Posted by Brad Johnson on 05/06/2008 at 07:53AM

Demonstrating the jurisdictional scope of climate policy, Markey’s iCAP cap-and-trade legislation (HR 6186) was referred to ten different committees yesterday:

  • Energy and Commerce
  • Ways and Means
  • Science and Technology
  • Natural Resources
  • Agriculture
  • Foreign Affairs
  • Education and Labor
  • Transportation and Infrastructure
  • Oversight and Government Reform
  • Rules

Markey Introduces "Investing in Climate Action and Protection Act," Calling it "Revolutionary"

Posted by Brad Johnson on 28/05/2008 at 07:54AM

From the press release:

Rep. Edward J. Markey (D-Mass.) introduced a revolutionary new global warming bill today that would reduce global warming pollution according to scientific targets, reinvest any revenue back to American workers and technology, and would re-establish America as a leader in solving the globe’s greatest challenge, climate change.

At a speech at the Center for American Progress this morning, Rep. Markey, who is Chairman of the House Select Committee on Energy Independence and Global Warming, and a senior member of the Energy and Commerce and Natural Resources Committees, laid out his science- and consumer-based vision for climate legislation.

“I am here today because the chorus for change is deafening. The time for action is now,” said Rep. Markey in his prepared remarks. “We must cap pollution, we must invest in consumers, jobs and the technology of tomorrow, and America must lead the world in solving our greatest challenges, and we must start now.”

The bill is called the Investing in Climate Action and Protection Act, or iCAP for short, the small “i” a tip of the cap to the technological potential of clean energy. The bill also proffers a new paradigm in global warming legislation: the Cap-and-Invest system. The bill caps pollution at 85 percent below 2005 levels by 2050. It then uses an auction system that sets a price on carbon, and allows companies to compete for reductions, or buy or trade credits within the system.

The “Investing in Climate Action and Protection Act” (iCAP Act) amends the Clean Air Act to establish an economy-wide cap-auction-and-trade system that adheres to five core principles:

1. Reduce U.S. global warming pollution by 85 percent by 2050, the necessary U.S.
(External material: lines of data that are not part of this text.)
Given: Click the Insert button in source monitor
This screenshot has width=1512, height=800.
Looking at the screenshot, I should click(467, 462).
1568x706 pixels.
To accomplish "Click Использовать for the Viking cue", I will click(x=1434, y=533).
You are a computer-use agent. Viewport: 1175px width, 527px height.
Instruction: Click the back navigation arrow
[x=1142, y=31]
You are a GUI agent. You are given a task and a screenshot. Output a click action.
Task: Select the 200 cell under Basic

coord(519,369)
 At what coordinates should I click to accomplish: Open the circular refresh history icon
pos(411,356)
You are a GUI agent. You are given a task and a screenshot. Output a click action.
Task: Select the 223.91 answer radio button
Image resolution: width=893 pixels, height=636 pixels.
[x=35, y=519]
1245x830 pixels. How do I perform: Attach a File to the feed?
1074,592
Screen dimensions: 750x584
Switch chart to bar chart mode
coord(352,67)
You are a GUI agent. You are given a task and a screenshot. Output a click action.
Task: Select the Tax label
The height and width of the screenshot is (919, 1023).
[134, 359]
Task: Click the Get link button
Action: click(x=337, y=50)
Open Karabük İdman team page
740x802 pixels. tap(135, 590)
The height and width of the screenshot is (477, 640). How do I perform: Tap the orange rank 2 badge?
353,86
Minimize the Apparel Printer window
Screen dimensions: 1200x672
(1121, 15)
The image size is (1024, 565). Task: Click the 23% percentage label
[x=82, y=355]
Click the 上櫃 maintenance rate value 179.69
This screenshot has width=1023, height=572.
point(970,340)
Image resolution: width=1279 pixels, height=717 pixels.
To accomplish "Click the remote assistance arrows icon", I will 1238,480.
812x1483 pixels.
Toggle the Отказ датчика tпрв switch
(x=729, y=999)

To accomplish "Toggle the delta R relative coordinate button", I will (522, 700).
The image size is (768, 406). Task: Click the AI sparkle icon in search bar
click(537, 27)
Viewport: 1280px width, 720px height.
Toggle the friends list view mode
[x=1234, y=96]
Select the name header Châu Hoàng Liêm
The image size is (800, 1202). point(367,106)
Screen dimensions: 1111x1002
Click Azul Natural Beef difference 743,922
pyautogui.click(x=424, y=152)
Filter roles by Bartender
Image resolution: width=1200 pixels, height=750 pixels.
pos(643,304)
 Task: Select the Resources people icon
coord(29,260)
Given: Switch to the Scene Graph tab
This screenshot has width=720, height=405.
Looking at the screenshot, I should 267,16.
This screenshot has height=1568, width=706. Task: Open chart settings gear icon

The iCAP Act’s cap-auction-and-trade program will cover 87 percent of U.S. greenhouse gas emissions and will reduce covered emissions to 2005 levels by 2012, to 20 percent below 2005 levels by 2020, and to 85 percent below 2005 levels by 2050.

The following “covered entities” will be regulated under the cap: (1) power plants and large industrial facilities; (2) entities that produce or import petroleum- or coal-based liquid or gaseous fuels; (3) entities that produce or import hydrofluorocarbons, perfluorocarbons, sulfur hexafluoride, or nitrogen trifluoride; (4) natural gas local distribution companies; and (5) geological carbon sequestration sites.

The iCAP Act will achieve 7 percent additional coverage (a total of 94 percent coverage) through (1) mandatory performance standards for coal mines, landfills, wastewater treatment operations, and large animal feeding operations; and (2) voluntary financial incentives to farmers and forest managers to reduce greenhouse gas emissions and increase carbon storage. The iCAP Act also sets mandatory performance standards for new coal-fired power plants, requiring them to capture and sequester 85 percent of their CO2 emissions within a set timeframe.

2. Auction pollution allowances, instead of giving them free-of-charge to polluters, to avoid windfall profits for polluters, ensure fairness and effectiveness, and reduce social costs.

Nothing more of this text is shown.